Je n’osais plus parler. Salvatore referma le manuscrit avec une lenteur presque rituelle.
— Ce jour-là, l’ordre s’est brisé. Certains pensaient avoir raison. D’autres ont disparu sans rien dire. Et les survivants… ont cessé de se reconnaître.
Il leva les yeux vers moi, et sa voix baissa encore d’un ton.
— Le feu n’a pas tué les Diabatai. Mais il a allumé en chacun de nous une question : Que mérite d’être sauvé ? Et à quel prix ? Un jour, une faction interne, convaincue que certains écrits étaient trop dangereux pour être laissés à la portée de tous, s’empara de parchemins sacrés. Ils croyaient que seuls eux pouvaient juger quelles vérités devaient traverser les siècles. Leur avidité les perdit : en tentant de s’approprier le savoir, ils déclenchèrent l'incendie qui embrasa la bibliothèque. Les flammes consumèrent à la fois les manuscrits et la tour où siégeaient les sages. C’est ainsi que survint la Scission d’Alexandrie : un schisme terrible, qui plongea la confrérie au plus sombre de son histoire.
Je restais pétrifié, les yeux rivés sur l’image du feu imprimée sur le livre que tenait encore Salvatore.

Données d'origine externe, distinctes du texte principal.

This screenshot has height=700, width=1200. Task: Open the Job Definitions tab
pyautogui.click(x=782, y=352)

- C’était une trahison intérieure, un fratricide intellectuel. Les rescapés, reprit Salvatore, sauvèrent ce qu’ils purent : quelques écrits dispersés, des fragments de parchemins, un médaillon gravé du symbole que tu portes aujourd’hui. Mais, plus que tout, ils décidèrent que jamais plus ils ne laisseraient le pouvoir corrompre le savoir. Ils jurèrent de veiller, de génération en génération, sur la vérité historique. Certains textes furent abandonnés. Volontairement. Trop puissants. Trop instables. Trop dangereux. Mais d’autres… furent confiés à des enfants. De jeunes initiés, appelés les fils d’Exil. On les a envoyés vers Byzance, vers l’Hindou-Kouch (chaine de montagne d'Asie centrale) ou jusqu’aux rives d’Hispanie (actuelle Espagne), portant sur eux la mémoire, codée dans des objets, dans des gestes, dans des rêves.

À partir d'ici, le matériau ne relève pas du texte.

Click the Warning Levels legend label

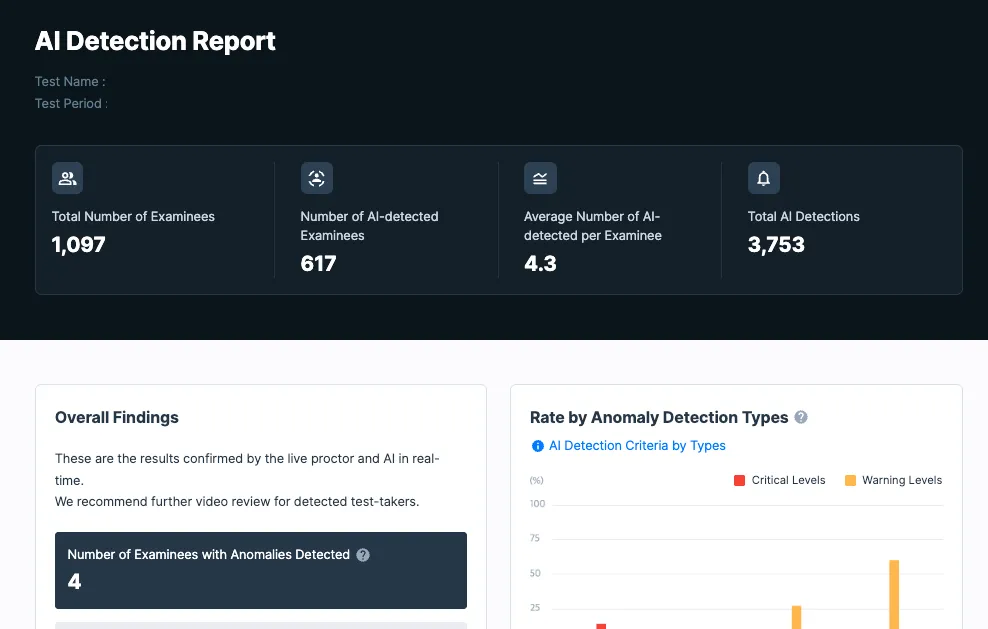pyautogui.click(x=902, y=480)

Il joignit les mains et posa son regard sur moi :
- C’est après cet événement fondateur que naquit le nom de Chronumbra : « l’Ombre du Temps ». Nous ne sommes pas là pour juger l’humanité, mais pour veiller à ce que ses récits demeurent intacts, à l’abri des mauvais desseins.
Je sentis mon pouls s’accélérer : le médaillon venait-il directement de cette époque antique ? Était-ce un fragment de la confrérie d’Alexandrie ?
- Chaque fois que le fil du temps est menacé, expliqua Salvatore, un nouvel élu, un nouveau Passeur, se réveille. Cette fois-ci, c'est toi. Il y a 23 ans, ce fût moi.
Il prononça alors une dernière phrase, comme une prière ancienne.
Nous sommes les os du passage,
le silence entre deux âges,
la main qui ne retient rien, sauf le sens.
Le feu n’est pas notre fin.
C’est notre épreuve.
Nous ne gravons pas l’Histoire.
Nous la portons jusqu’à l’autre rive.